Non-governmental Arab parties ‘shocked’ at negative comment in UN meeting

Bahrain defends measures to maintain law and order
Bahrain World Trade Centre, Bahrain economy, Bahrain skyline, Bahrain business

Bahrain has reportedly defended the measures it has taken to uphold law and order in the country following negative comments made by United Nations officials at Monday’s 32nd session of the Human Rights Council in Geneva.

The comments made by Commissioner for Human Rights Zeid Ra’ad criticized Bahrain’s decision to restrict freedom of speech and protests as well as revoke the citizenships of almost 250 Bahrainis since 2013, said the report.

Bahrain’s Foreign Minister’s Assistant Abdulla Al Doseri said the comments did not reflect the ‘reality’ in Bahrain.

“We reject the negative comments made by the (UN) High Commissioner about our country which does not reflect the reality. These negative comments are false and it is disappointing for our country,” said Al Doseri.

“We need to be realistic about development of human rights,” he said, adding that each country has a right to deal with threats to its security and stability in its own way.

“Terrorist acts undermine the security of our people, similar to other crimes like drug trafficking. All measures taken by Bahrain are within the law and aimed at bringing the perpetrators to justice.”

Al Doseri said Bahrain did not ban freedom of expression as it is entitled to individuals in Bahrain’s Constitution, but it would restrict it once it affects public order.

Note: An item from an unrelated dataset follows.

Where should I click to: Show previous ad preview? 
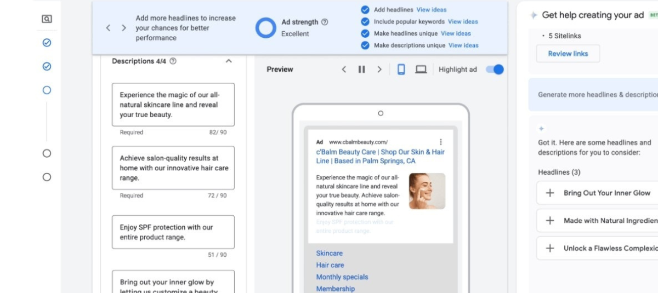(344, 70)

“Authorities have the right to intervene to maintain public order and this happens all over the world,” said Al Doseri. “But to accuse Bahrain of oppressing its people is unjustified as the government has taken several reform measures for social and economic development of the people.”

Non-governmental Arab parties were ‘shocked’ at the negative comments made by the UN High Commissioner, according to Bahrain Human Rights Watch Society (BHRWS) secretary-general Faisal Fulad, said the report.

“The UN High Commissioner made no mention of the situation in Fallujah, Al Houthi rebels in Yemen, and Iran’s interference in the region, but chose to target Bahrain for the decisions it took,” he said.

“Even some European countries are discussing plans to revoke nationalities of terror suspects. So there is nothing wrong if Bahrain actually takes steps to punish people found guilty.”

The official said Bahrain’s delegation will have to “expect more black, especially from European countries” for its suspension of Al Wefaq National Islamic Society on Tuesday.

The decision was due to alleged ‘political agenda’ used by the organisation, according to Bahrain’s Ambassador to the UK Shaikh Fawaz bin Mohammed Al Khalifa.